I read this book around two years back during my MBA entrance preparation. It was recommended to me by one of my friends at IIM L. The book was for the purpose of enhancing Quantitative Aptitude.
It carried lot of techniques to improve quantitative aptitude. It had a nice gel of vedic mathematics and other best calculation practices. But, more than just a mathematical calculations, the book tried to give the direction to the readers regarding their very attitude. The following were the three approaches the author considered.
He is a guy who is systematic and cautious, and solves problems using conventional techniques. He believes strongly that problems have to be solved using a step by step approach. When he is solving his problems, you will see him sitting erect in his chair and holding a pen and a book. Pen and paper are his main tools. His dress sense impresses his grandparents. He prefers rice and sambar, or rotis and curry for his lunch. He believes in the “ early to bed and early to rise” principle, and never sleeps in between.
Our friend fundu oloves to play around with fundamentals. He experiments with the fundamentals in any problem, till he is convinced of better methods. He does not care for the conventional approach; however, he respects the basics. It is very difficult for anyone to make out what he has written, as he enjoys writing different approaches in his own style. He dresses normally, but with many little variation as a zip instead of buttons for his shirts and one or two pockets in hidden places.
The punter is strictly result oriented person, who careds a damn for method. He usually starts solving problems from the answer, choices. Rather than going deep into the problem, he tries to read the examiner’s minds. He hates using pen and paper for solving problems. His one and only objective is to crakc the problem in the shortest possible time without writing anything on paper.

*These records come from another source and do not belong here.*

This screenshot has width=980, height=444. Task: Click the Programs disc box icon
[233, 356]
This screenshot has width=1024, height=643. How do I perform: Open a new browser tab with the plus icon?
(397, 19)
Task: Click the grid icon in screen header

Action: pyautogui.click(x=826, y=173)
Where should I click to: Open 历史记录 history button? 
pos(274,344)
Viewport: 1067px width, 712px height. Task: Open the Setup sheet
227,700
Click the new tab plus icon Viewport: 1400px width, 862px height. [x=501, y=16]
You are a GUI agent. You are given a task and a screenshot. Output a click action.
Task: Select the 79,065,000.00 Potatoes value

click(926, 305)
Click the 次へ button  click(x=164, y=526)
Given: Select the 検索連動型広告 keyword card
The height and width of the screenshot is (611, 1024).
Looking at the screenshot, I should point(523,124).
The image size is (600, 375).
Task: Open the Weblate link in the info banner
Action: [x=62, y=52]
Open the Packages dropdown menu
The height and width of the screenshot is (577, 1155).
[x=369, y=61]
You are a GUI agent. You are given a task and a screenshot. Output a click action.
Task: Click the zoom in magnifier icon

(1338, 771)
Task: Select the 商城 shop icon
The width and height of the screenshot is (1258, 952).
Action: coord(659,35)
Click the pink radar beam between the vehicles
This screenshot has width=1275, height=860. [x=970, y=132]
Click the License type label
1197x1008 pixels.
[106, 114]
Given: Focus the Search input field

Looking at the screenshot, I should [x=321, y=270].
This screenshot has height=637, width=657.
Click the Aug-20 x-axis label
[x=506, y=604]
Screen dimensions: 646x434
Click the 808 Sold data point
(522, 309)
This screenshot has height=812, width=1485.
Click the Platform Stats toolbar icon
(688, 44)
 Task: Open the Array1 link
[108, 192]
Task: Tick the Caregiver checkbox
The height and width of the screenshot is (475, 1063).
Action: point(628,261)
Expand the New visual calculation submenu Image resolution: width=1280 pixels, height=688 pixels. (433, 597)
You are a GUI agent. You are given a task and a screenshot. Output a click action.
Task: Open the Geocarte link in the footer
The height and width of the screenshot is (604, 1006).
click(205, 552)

His dressing style irritates his parents and grandparents. He eats whenever he is hungry, and sleeps whenever he feels like. He prefers odd combinations like chapatis with jam or bread with sagu etc.
On getting aware about these three approaches, the book didn’t only helped me to improve my quantitative calculations, but also my approach towards life. Earlier I used to be more like a Pandit, but now I am more like Punter.
This book had an ever ending impact on my life. And I would recommend it to every CAT or GMAT aspirant.